TO DO:
A. Using the mortgage statute excerpt below, answer each question, one per line:
(i) Within how many days of the loan closing must a licensee make restitution to avoid liability under paragraph (a)(1)?
(ii) Under which act may the Attorney General enforce violations as an unlawful practice?
(iii) What must the Commissioner's rules on appeals of orders include provision for?
B. List every section title that follows a section number in the mortgage statute excerpt below.
C. Reproduce the part of the mortgage statute excerpt below word for word, starting with "Sec. 4‑14. Collection" and going on through "of those services.".

TEXT EXTRACT:
______

The Commissioner shall promulgate rules and regulations to provide for an orderly and timely appeal of all orders within the Office of the Commissioner. Such rules shall include provision for assessment of fees and costs.
(Source: P.A. 85‑735.)

 

(205 ILCS 635/4‑14) (from Ch. 17, par. 2324‑14)
Sec. 4‑14. Collection of fees. Unless exempt from licensure under this Act, no person engaged in or offering to engage in any act or service, for which a license under this Act is required, may bring or maintain any action in any court of this State to collect compensation for the performance of the licensable services without alleging and proving that he or she was the holder of a valid Residential Mortgage License under this Act at all times during the performance of those services.
(Source: P.A. 87‑642.)

 

(205 ILCS 635/4‑15)
Sec. 4‑15. Enforcement and reporting provisions. The Attorney General may enforce any violation of Section 5‑6, 5‑7, 5‑8, 5‑9, 5‑10, 5‑11, 5‑12, 5‑14, or 5‑15 of this Act as an unlawful practice under the Consumer Fraud and Deceptive Business Practices Act.
(Source: P.A. 95‑691, eff. 6‑1‑08.)

 

(205 ILCS 635/4‑16)
Sec. 4‑16. Private right of action. A borrower injured by a violation of the standards, duties, prohibitions, or requirements of Sections 5‑6, 5‑7, 5‑8, 5‑9, 5‑10, 5‑11, 5‑12, 5‑14, 5‑15, and 5‑16 of this Act shall have a private right of action.
(a) A licensee is not liable for a violation of this Act if:
(1) within 30 days of the loan closing and prior to
receiving any notice from the borrower of the violation, the licensee has made appropriate restitution to the borrower and appropriate adjustments are made to the loan; or
(2) the violation was not intentional and resulted
from a bona fide error in fact, notwithstanding the maintenance of procedures reasonably adopted to avoid such errors, and within 60 days of the discovery of the violation and prior to receiving any notice from the borrower of the violation, the borrower is notified of the violation, appropriate restitution is made to the borrower, and appropriate adjustments are made to the loan.
(b) The remedies and rights provided for in this Act are not exclusive, but cumulative, and all other applicable claims are specifically preserved.
(Source: P.A. 95‑691, eff. 6‑1‑08.)

 

(205 ILCS 635/Art. V heading)

ARTICLE V

LENDING PROCEDURES

 

(205 ILCS 635/5‑1) (from Ch. 17, par. 2325‑1)
Sec. 5‑1. The Commissioner may promulgate rules with respect to brokering and lending procedures of residential mortgage licensees as necessary to accomplish the purposes of this Act.

______

DATASET CONTENT:
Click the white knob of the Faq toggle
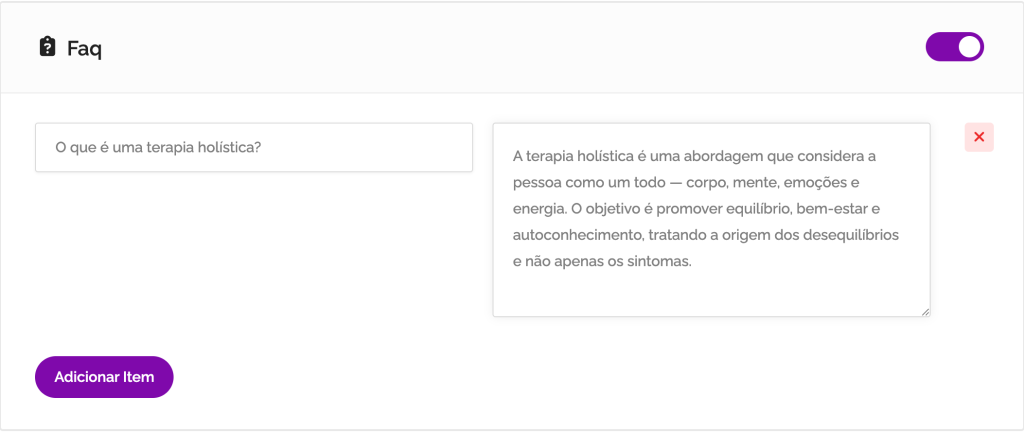This screenshot has width=1024, height=434. point(969,47)
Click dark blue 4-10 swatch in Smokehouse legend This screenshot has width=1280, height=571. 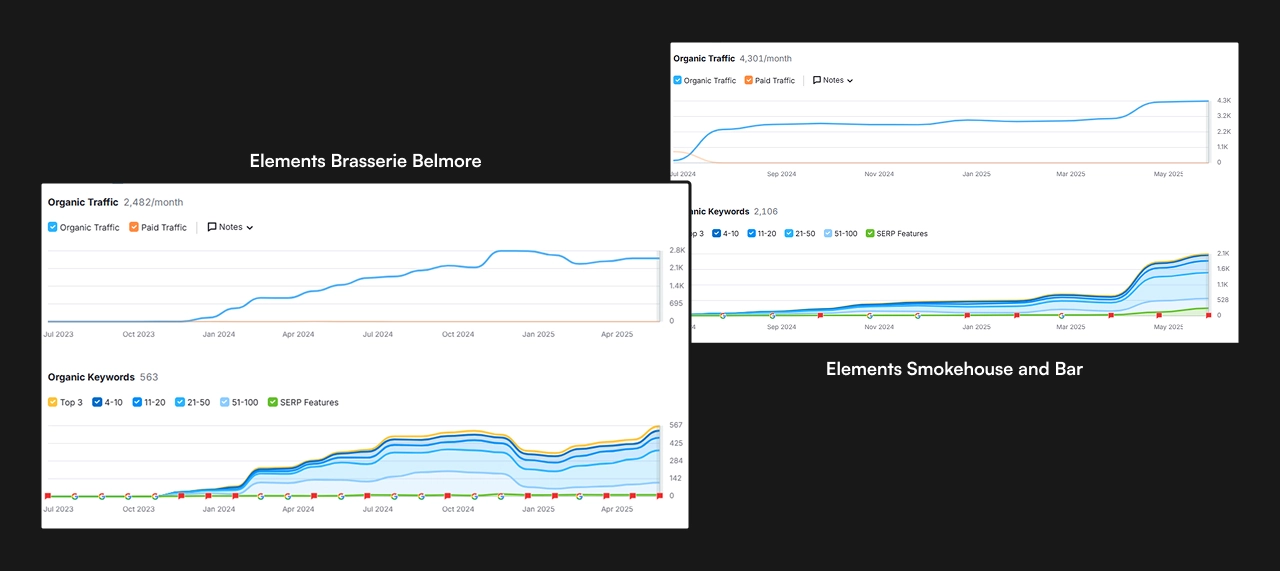pos(715,233)
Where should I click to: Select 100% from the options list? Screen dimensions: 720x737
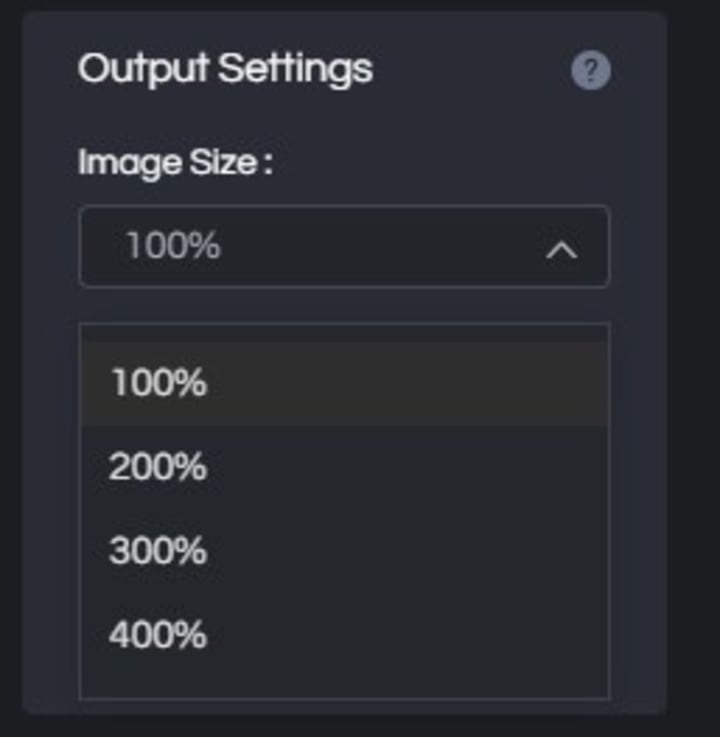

______

SOLUTIONS TO THE EXERCISE:
A.
(i) 30 days
(ii) The Consumer Fraud and Deceptive Business Practices Act
(iii) Assessment of fees and costs

B.
Collection of fees
Enforcement and reporting provisions
Private right of action

C.
Sec. 4‑14. Collection of fees. Unless exempt from licensure under this Act, no person engaged in or offering to engage in any act or service, for which a license under this Act is required, may bring or maintain any action in any court of this State to collect compensation for the performance of the licensable services without alleging and proving that he or she was the holder of a valid Residential Mortgage License under this Act at all times during the performance of those services.